Semiconductors · NYSE
Current Price
$393.83
Intrinsic Value
Use the calculator below to estimate
Run a full DCF analysis on Taiwan Semiconductor Manufacturing Company Limited with auto-filled fundamentals, adjustable assumptions, and sensitivity heatmap.
Taiwan Semiconductor Manufacturing Company Limited, together with its subsidiaries, manufactures, packages, tests, and sells integrated circuits and other semiconductor devices in Taiwan, China, Europe, the Middle East, Africa, Japan, the United States, and internationally. It provides a range of wafer fabrication processes, including processes to manufacture complementary metal- oxide-semiconductor (CMOS) logic, mixed-signal, radio frequency, embedded memory, bipolar CMOS mixed-signal, and others. The company also offers customer and engineering support services; manufactures masks; and invests in technology start-up companies; researches, designs, develops, manufactures, packages, tests, and sells color filters; and provides investment services. Its products are used in high performance computing, smartphones, Internet of things, automotive, and digital consumer electronics. The company was incorporated in 1987 and is headquartered in Hsinchu City, Taiwan.
ROIC (TTM)
25.8%
ROE (TTM)
36.9%
FCF Yield
1.80%
Based on trailing twelve-month data, TSM shows a free cash flow per share of N/A and a ROIC of 25.8%, key inputs for stock valuation using the DCF method. The P/FCF ratio of N/A and FCF yield of 1.80% are important context metrics when evaluating TSM's stock valuation relative to peers.
The intrinsic value of TSM depends on assumptions about future growth rate, discount rate (WACC), and terminal value. A DCF model discounts projected free cash flows back to present value — small changes in WACC can shift the estimate by 20% or more, which is why sensitivity analysis is essential.
Whether TSM is undervalued depends on comparing the DCF-derived intrinsic value to the current market price of $393.83. A positive margin of safety (intrinsic value above market price) suggests potential undervaluation, but the degree of confidence depends on the reliability of your growth and discount rate assumptions.
To perform a DCF valuation on Taiwan Semiconductor Manufacturing Company Limited: (1) Start with the trailing free cash flow per share as the base, (2) project future FCF growth over 5-10 years based on Semiconductors industry trends and company fundamentals, (3) apply a discount rate (WACC) reflecting TSM's risk profile, and (4) add a terminal value for cash flows beyond the projection period.

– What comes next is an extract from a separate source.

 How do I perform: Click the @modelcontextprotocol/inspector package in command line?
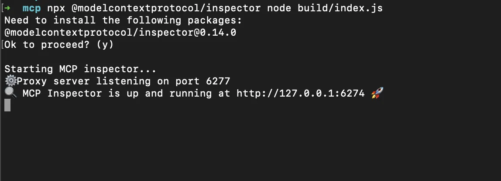tap(166, 8)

DCF (Discounted Cash Flow) estimates what a company is worth today based on its future cash generation. For Taiwan Semiconductor Manufacturing Company Limited, this means projecting how much free cash flow the Semiconductors will produce over the next 5-10 years, then discounting those amounts to today's dollars. TSM's ROIC of 25.8% indicates strong capital efficiency, which supports higher growth assumptions in the DCF model.
WACC (Weighted Average Cost of Capital) is the discount rate in a DCF model — it reflects the minimum return investors require. For TSM, the capital structure and equity risk premium determine WACC. A 1% increase in WACC typically reduces the intrinsic value by 10-15%.